カレン・オルテンシア。修道服を着たあくいのてんし。

間違いない、こいつは言峰綺礼の娘だ。

「荒耶、ギルガメッシュを頼む」

「バケツに水汲んでぶっかければいいのか?」

                     ヒューマン
「そんな事をしてみろ、ぶち殺すぞ人間!」

 

怖っ!

ヤバい、今のこいつはナチの残党ぐらいは娘の忘れ物を学校に届けるついでに纖滅しかねん。

「了解、壊れ物でも扱うように丁重に搬送しよう」

「わかれば宜しい。だが、いくら私の娘が魅力的だからといって襲うなよ」

「誰が襲うか!」

「貴様! 私の娘が可愛くないと言うのか!?

「可愛くない訳でわないが、コイツはどちらかというと綺麗……っ!?」

一瞬、酔いつぶれたギルガメッシュの寝顔に目をやると、凄まじい殺気を感じてとっさに体を捻る。
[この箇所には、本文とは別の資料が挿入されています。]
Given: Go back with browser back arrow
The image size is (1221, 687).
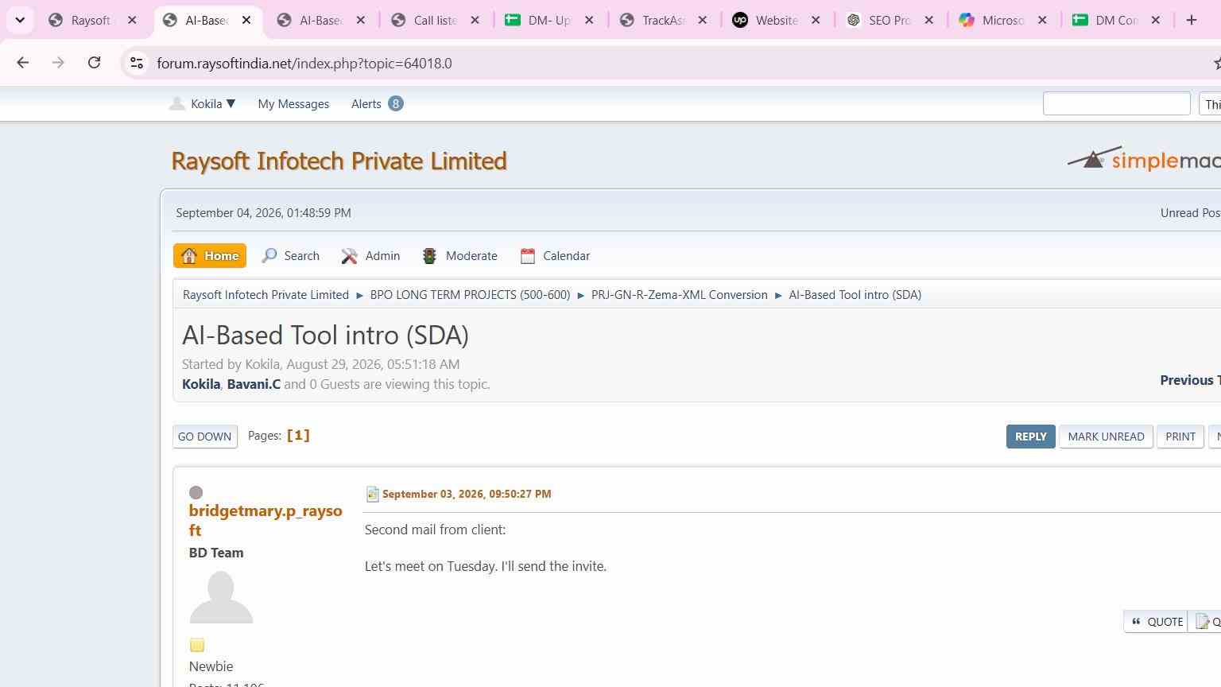Looking at the screenshot, I should [x=22, y=63].
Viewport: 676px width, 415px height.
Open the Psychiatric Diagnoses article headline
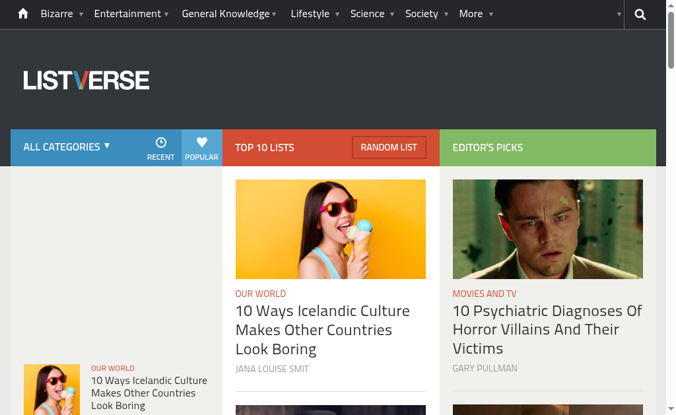coord(547,329)
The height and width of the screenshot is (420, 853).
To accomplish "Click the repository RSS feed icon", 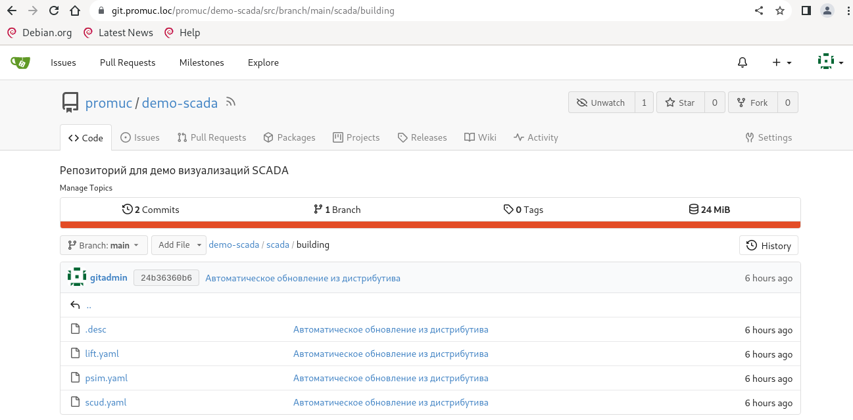I will (230, 102).
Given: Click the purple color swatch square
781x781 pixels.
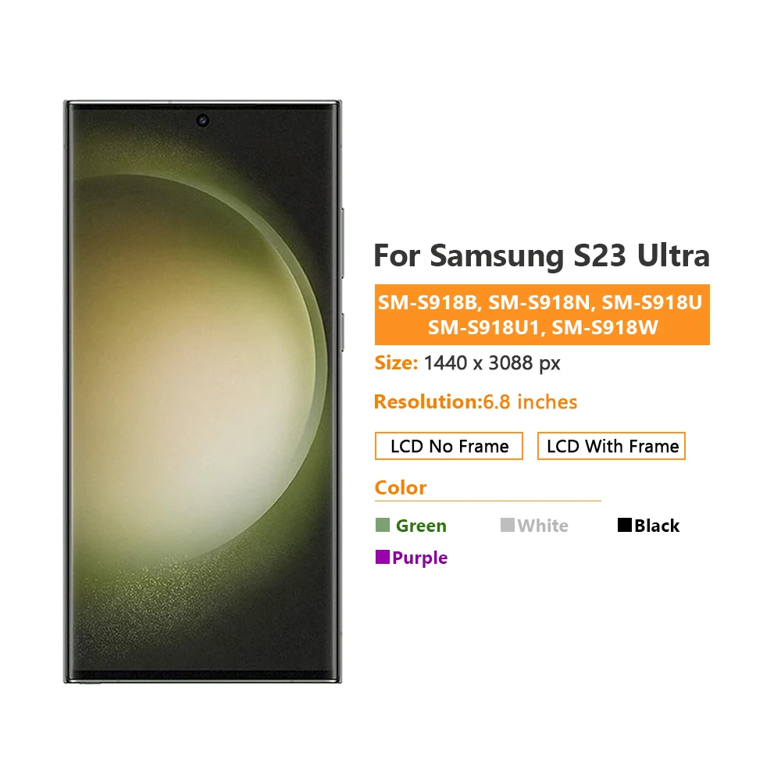Looking at the screenshot, I should [x=383, y=557].
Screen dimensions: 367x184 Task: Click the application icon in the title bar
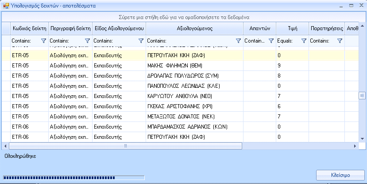pos(6,6)
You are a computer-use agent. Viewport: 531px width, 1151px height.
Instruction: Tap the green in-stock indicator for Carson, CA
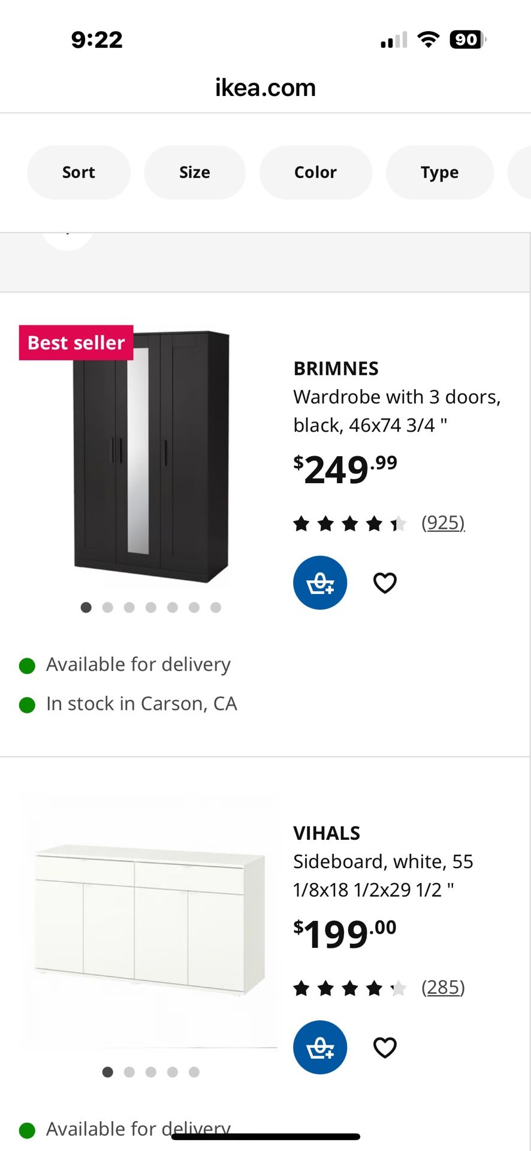28,704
半瞬前まで頭が在った位置に空気の塊が通り過ぎるような衝撃。僅かに遅れてパァン! という何か爆ぜるような音が耳の奥に響く。

「荒耶空戒、やはり貴様、娘を襲うつもりだったか!
                                                       
目の前に修羅が……否、“娘に手を出す不届き者、須く滅っする”そんな信念を抱く一人の父親がいた。

彼の者に理屈は通用しない。

そんなヤツの目の前にいるのは今まさに娘に手を出そうとする男、すなわち俺。

自分で運ばせようとしたくせに勝手に勘違いして勝手ヒートアップする。

正直にいって勘弁してもらいたいが、今のヤツに何を言っても無駄だろう。唯一止められる人物は……、

「ふふっ……」

ニヤニヤして見てやがる。最悪だ……。

こうなったら選択肢は二つ。

一つは、カレンを人質にする。……いや、かえって状況が悪化するか。

ならば!

「とりあえず、言っておくことがある」

「よかろう。私も神父の端くれ、遺言ならば聞いてやろう」

「娘さんを下さい」

「いい度胸だ、表へ出ろ! 欠陥小僧!」

「こい、ジューダスプリースト!」

己が武力をもって制圧する!

 

 

「退屈はしないですみそうですね、ふふふ…」
                                              あくいのてんし
表から響く人体が奏でる筈がない音をBGMに微笑む少女。彼女の名は、カレン・オルテンシア。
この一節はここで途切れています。